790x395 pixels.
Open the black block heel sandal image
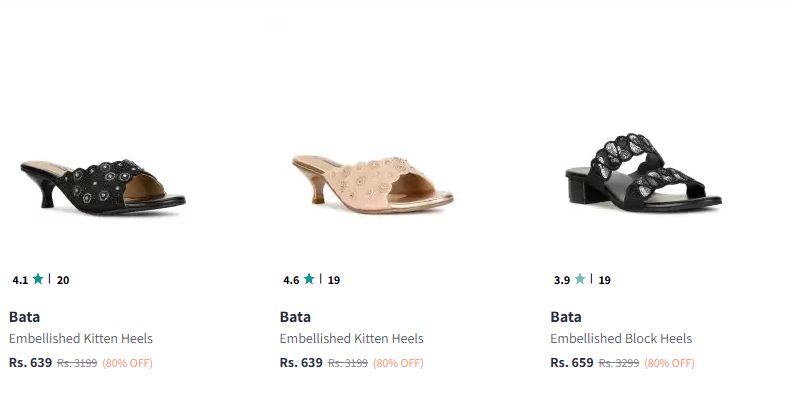click(x=643, y=172)
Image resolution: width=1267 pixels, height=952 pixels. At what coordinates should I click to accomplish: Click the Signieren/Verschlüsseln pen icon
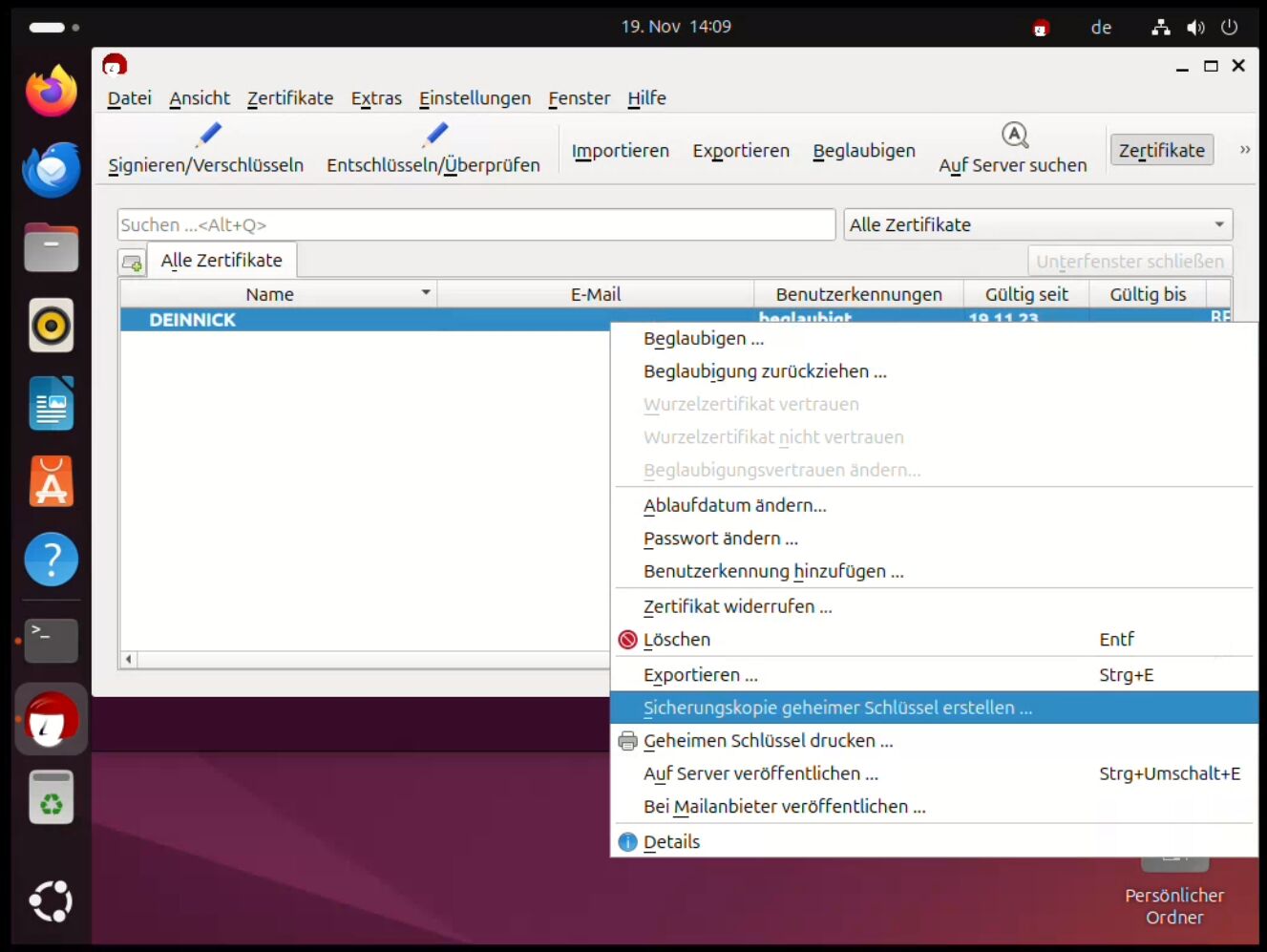(208, 135)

## WHAT IS ASKED
Output the listing above as a Markdown table with the columns Row and Listing line, giving each line its own numbered row and skipping blank lines. Leave the pictures out of the table.

## REPLY
| Row | Listing line |
|---|---|
| 1 | 790x395 pixels. |
| 2 | Open the black block heel sandal image |
| 3 | click(x=643, y=172) |
| 4 | Image resolution: width=1267 pixels, height=952 pixels. At what coordinates should I click to accomplish: Click the Signieren/Verschlüsseln pen icon |
| 5 | (208, 135) |